Wien. In so gut wie allen Wiener Gemeindebezirken schießen auf Marihuana-Produkte spezialisierte Geschäfte wie Schwammerl aus dem Boden. Die Traditionskonditorei Aida bäckt Gras-Brownies und baut ihr Cannabis-Backwarensortiment stetig aus. Der neuste Clou nennt sich "Dr. Greenthumb": Beim ersten Cannabisautomaten Wiens - österreichweit gibt es bereits an die 20 - kann man sich auf der Mariahilfer Straße CBD-Öl oder -Gras aus dem Automaten drücken. Man könnte meinen, in Österreich sei Marihuana legalisiert worden. Das stimmt nicht ganz: Es ist nur legal, wenn der psychoaktiv wirkende Inhaltsstoff THC die geringe Dosis von 0,3 Prozent nicht übersteigt.
Cannabis besteht aus zwei Wirkstoffen: Aus Tetrahydrocannabinol (THC), das eine berauschende Wirkung hat, und aus Cannabidiol (CBD), das vor allem entspannt. Raucht man also CBD-Gras oder nascht "grüne Brownies" von der Aida, wird man davon nicht high.
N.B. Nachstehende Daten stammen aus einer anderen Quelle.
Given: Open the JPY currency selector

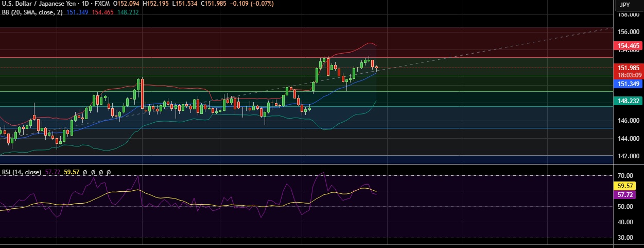Looking at the screenshot, I should 625,5.
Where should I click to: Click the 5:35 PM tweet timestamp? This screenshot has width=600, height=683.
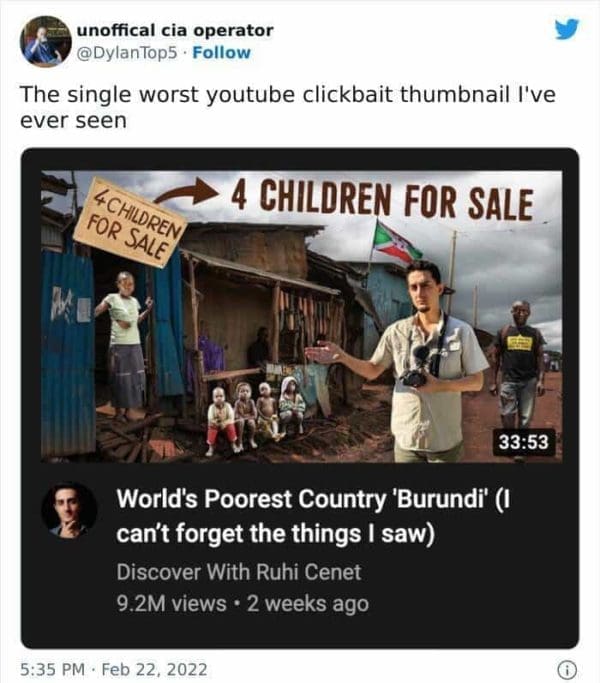[x=53, y=669]
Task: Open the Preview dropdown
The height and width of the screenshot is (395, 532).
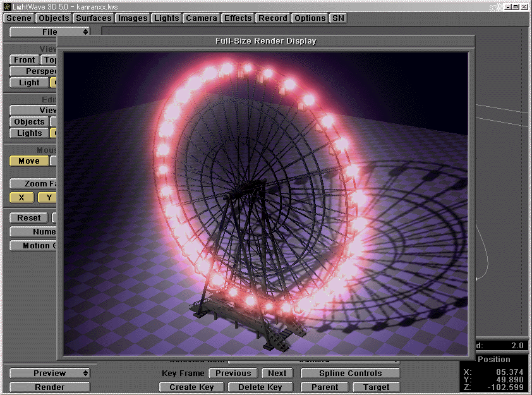Action: (49, 373)
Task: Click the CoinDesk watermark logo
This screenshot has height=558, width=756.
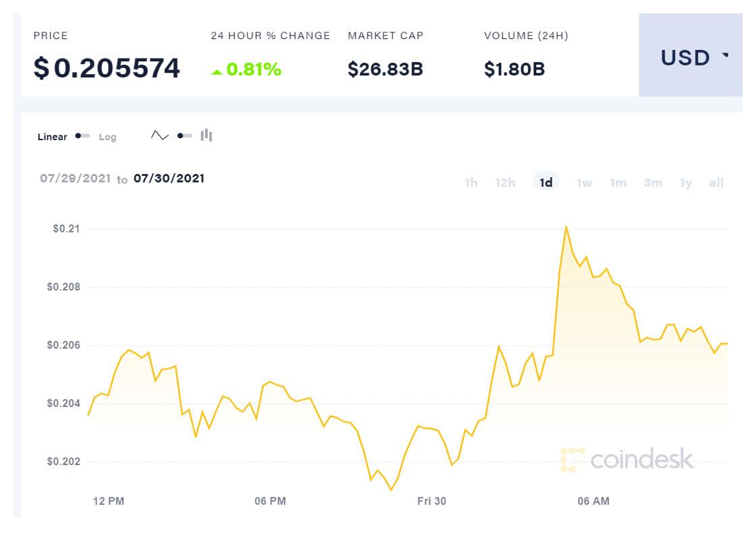Action: pos(627,460)
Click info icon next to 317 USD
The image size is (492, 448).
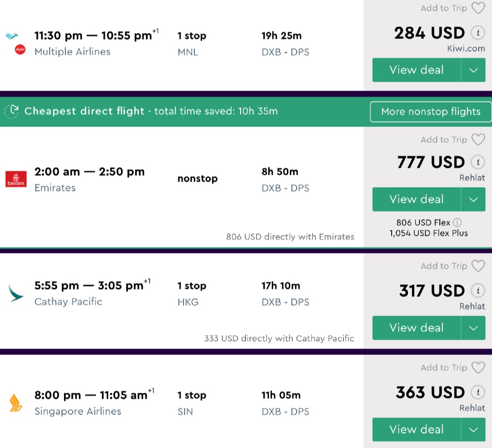coord(477,290)
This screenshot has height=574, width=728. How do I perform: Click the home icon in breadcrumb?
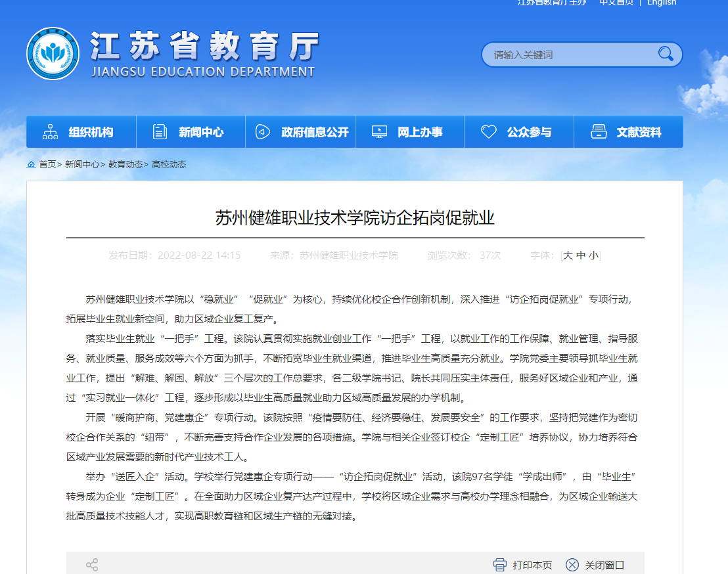[32, 164]
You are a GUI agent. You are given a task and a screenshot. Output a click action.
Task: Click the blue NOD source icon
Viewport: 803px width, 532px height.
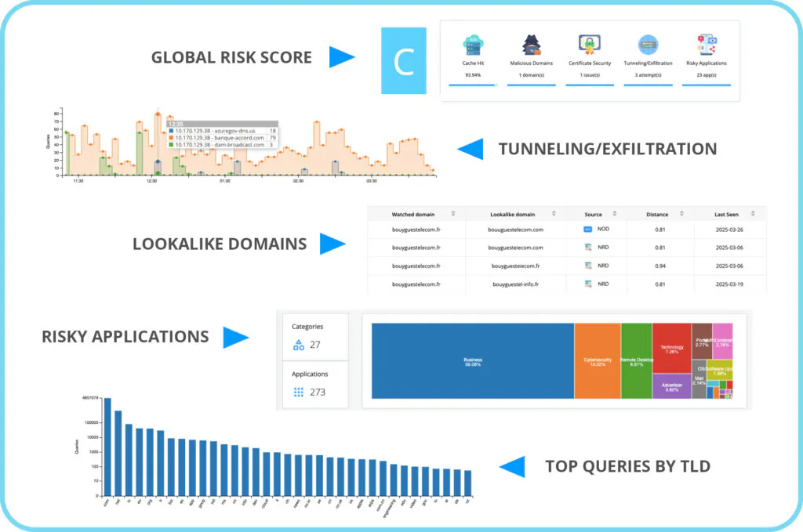(587, 227)
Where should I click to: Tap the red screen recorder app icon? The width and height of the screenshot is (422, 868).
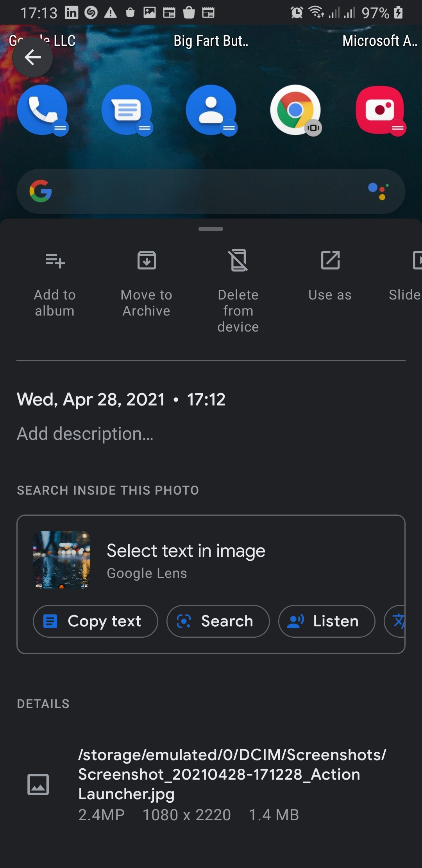click(380, 110)
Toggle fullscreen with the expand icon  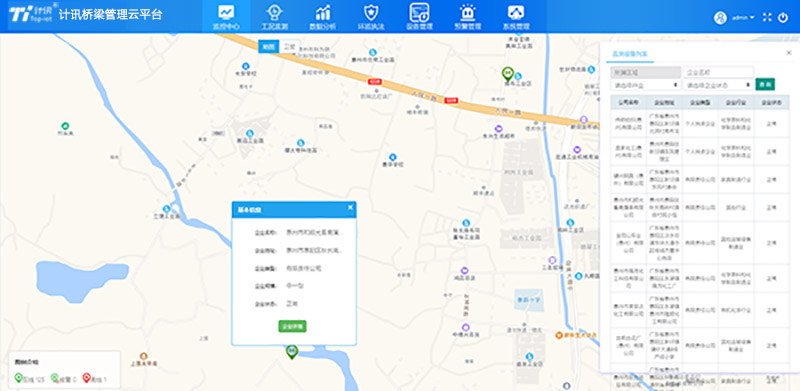point(767,17)
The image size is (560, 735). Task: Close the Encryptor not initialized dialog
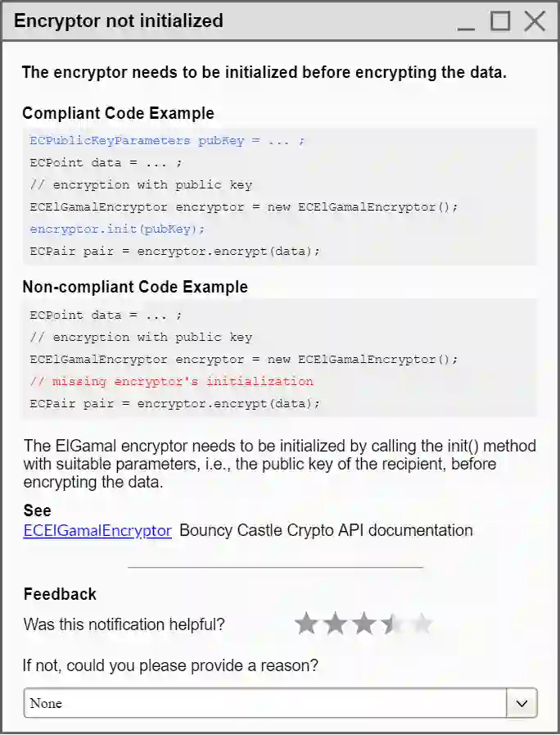click(x=535, y=21)
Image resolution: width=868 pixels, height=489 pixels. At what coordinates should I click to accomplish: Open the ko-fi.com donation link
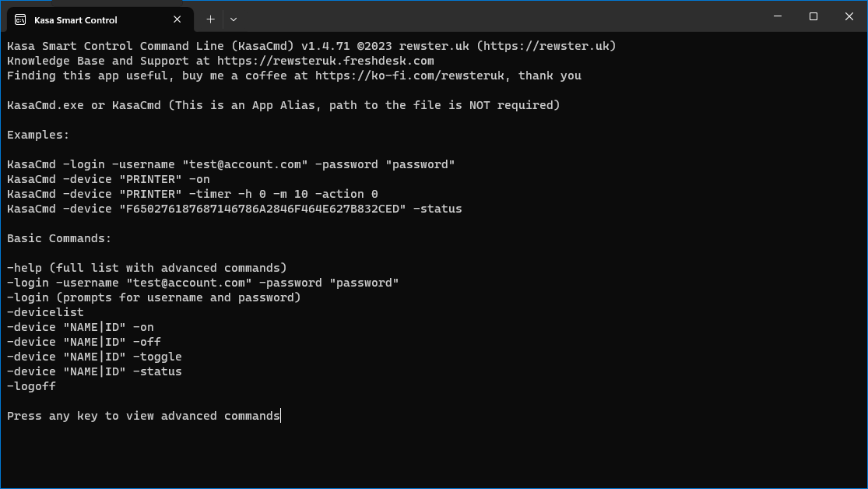click(407, 75)
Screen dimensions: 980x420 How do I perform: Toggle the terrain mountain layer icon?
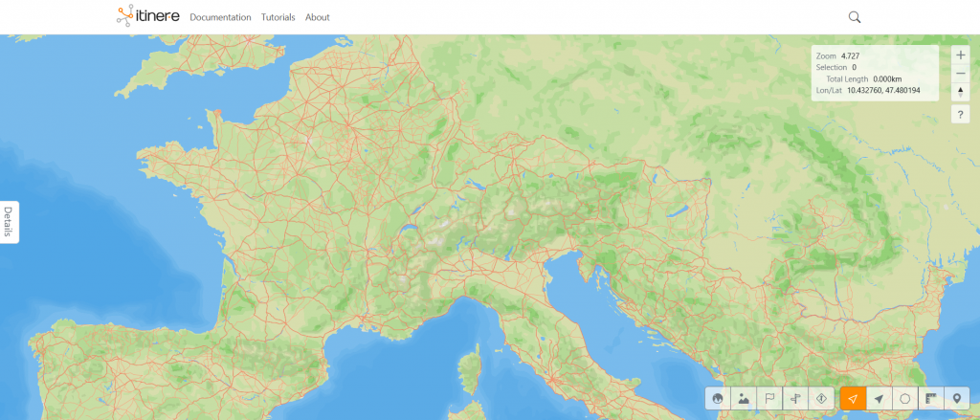[x=744, y=398]
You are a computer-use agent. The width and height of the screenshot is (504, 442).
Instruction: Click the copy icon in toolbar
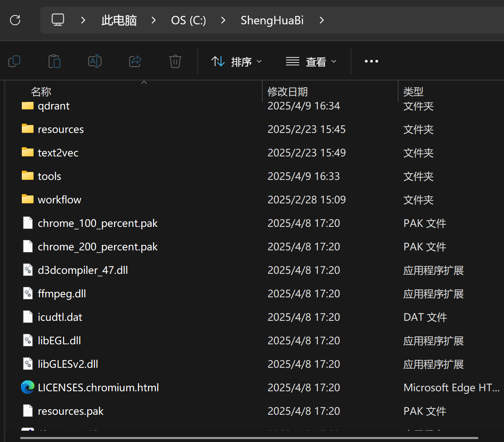point(14,62)
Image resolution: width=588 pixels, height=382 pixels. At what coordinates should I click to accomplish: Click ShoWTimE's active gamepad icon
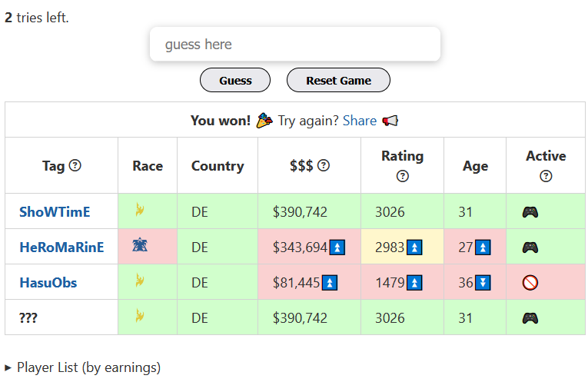[530, 211]
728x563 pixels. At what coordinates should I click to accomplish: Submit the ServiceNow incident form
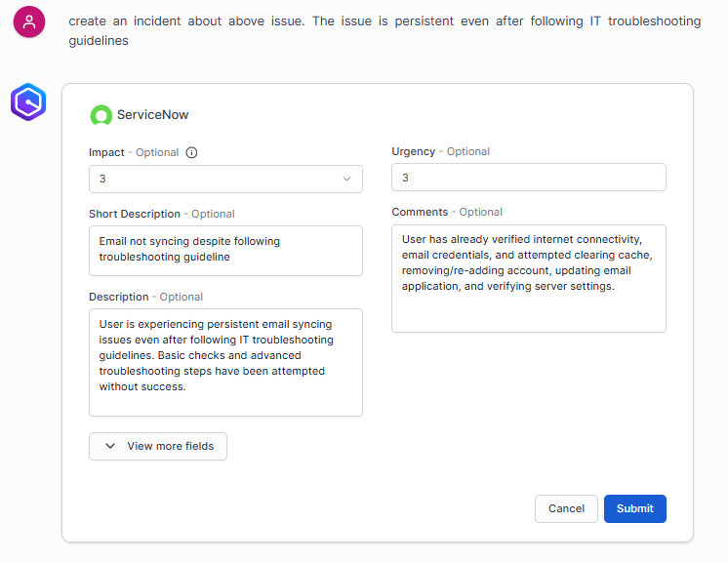point(634,508)
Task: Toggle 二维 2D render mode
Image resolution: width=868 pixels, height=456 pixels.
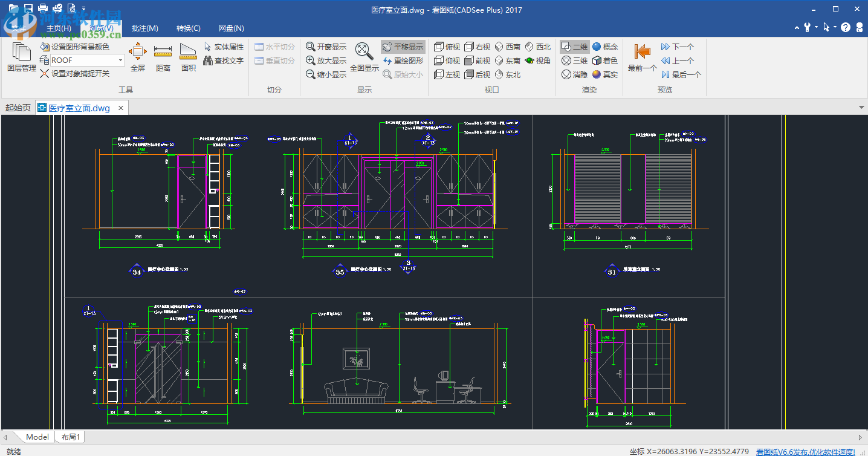Action: [x=574, y=47]
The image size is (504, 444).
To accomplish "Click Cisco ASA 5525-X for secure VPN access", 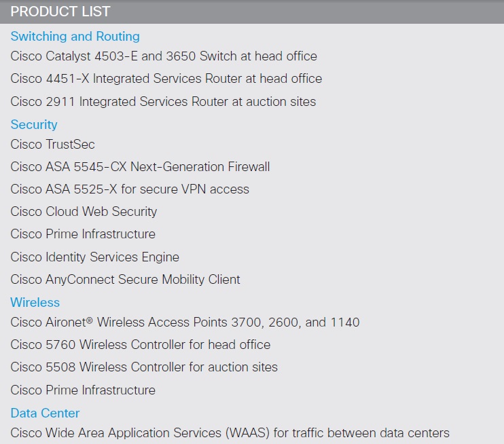I will pyautogui.click(x=130, y=189).
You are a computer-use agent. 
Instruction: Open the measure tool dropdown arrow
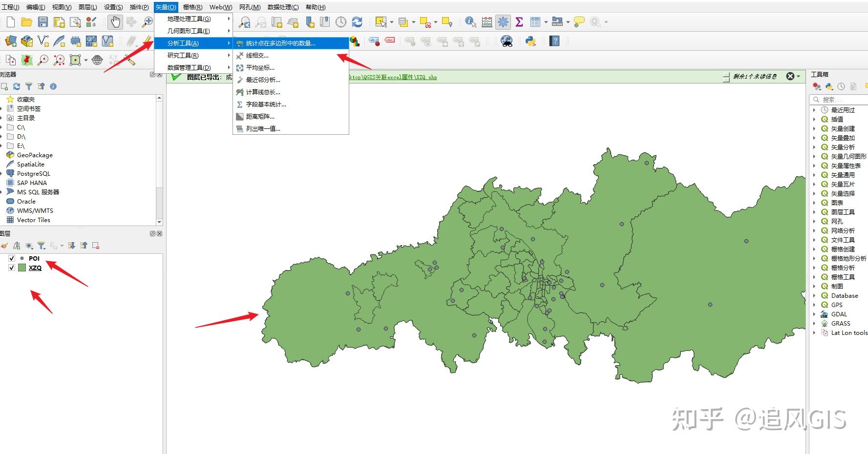[x=568, y=22]
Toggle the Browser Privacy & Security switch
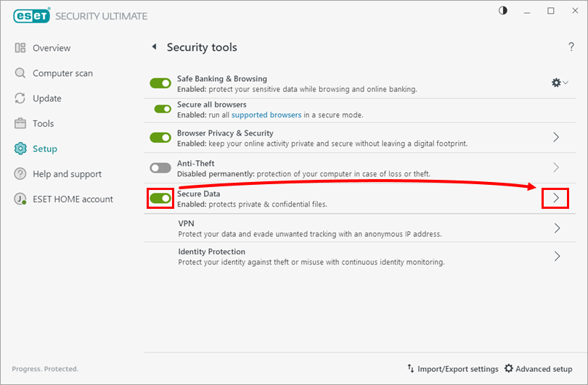 coord(160,138)
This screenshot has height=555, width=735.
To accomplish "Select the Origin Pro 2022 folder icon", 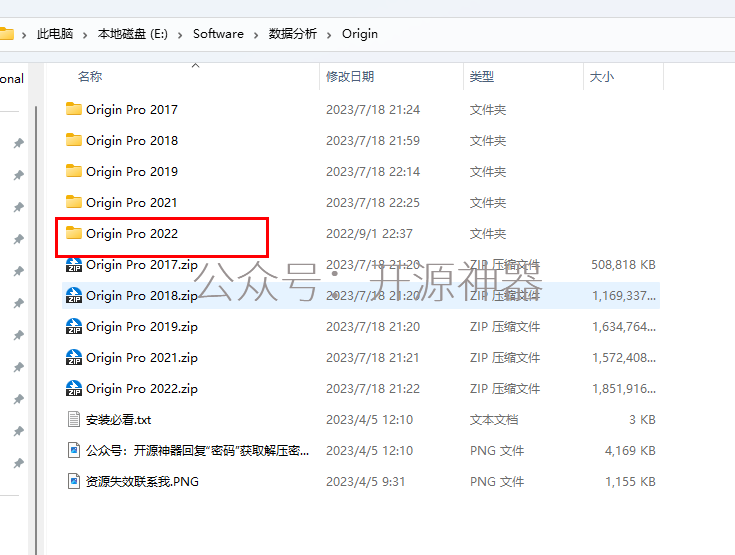I will pos(74,233).
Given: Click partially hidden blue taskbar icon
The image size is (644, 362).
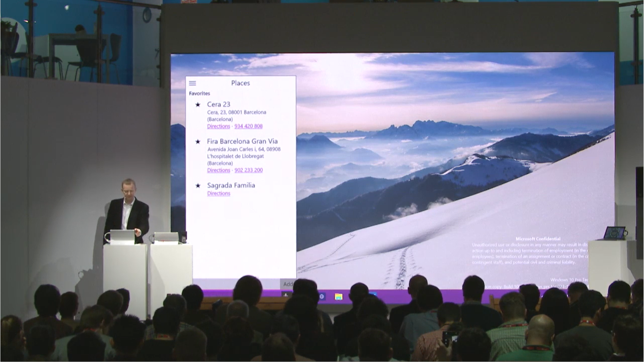Looking at the screenshot, I should click(372, 295).
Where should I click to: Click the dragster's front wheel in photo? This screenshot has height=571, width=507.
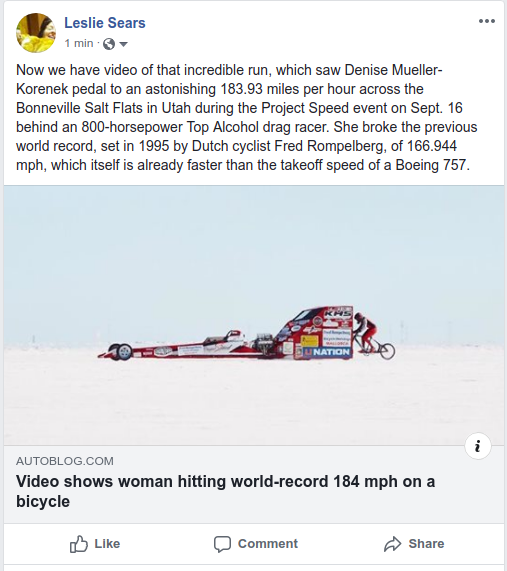point(124,352)
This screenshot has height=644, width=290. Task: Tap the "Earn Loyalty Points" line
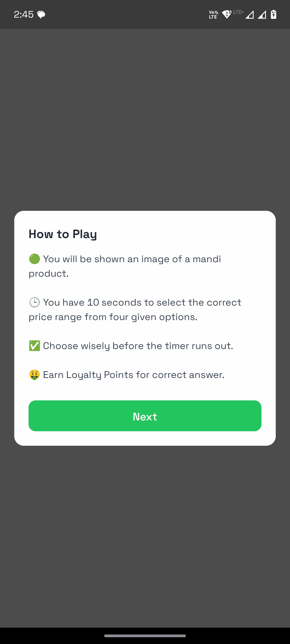pos(133,375)
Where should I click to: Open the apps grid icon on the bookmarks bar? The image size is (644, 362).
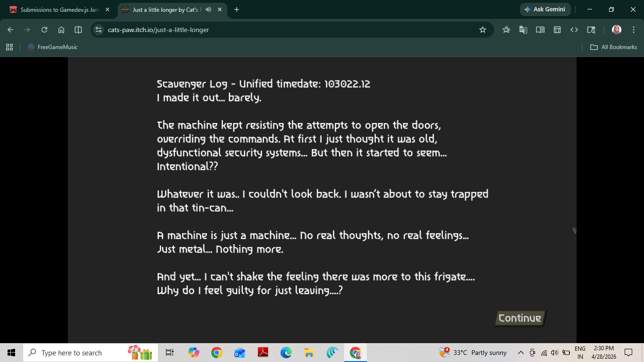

Bestenfalls stellt sich Entspannung ein. Im schlimmsten Fall, wie beim Selbstversuch in der Aida, spürt man keinen Effekt.
Mehr als 200 CBD-Vertriebe
"Es tritt eine körperliche Entspannung ein, man wird aber nicht high, sondern bleibt völlig klar im Kopf. Aus persönlicher Erfahrung kann ich sagen: Man denkt positiver", beschreibt Bernhard Spahn die Wirkung von CBD. Seit Juni 2018 betreibt der ehemalige Sozialpädagoge die "Hanfansage". Der CBD-Shop im zweiten Bezirk ist einer von dutzenden neuen Verkaufsstellen in Österreich.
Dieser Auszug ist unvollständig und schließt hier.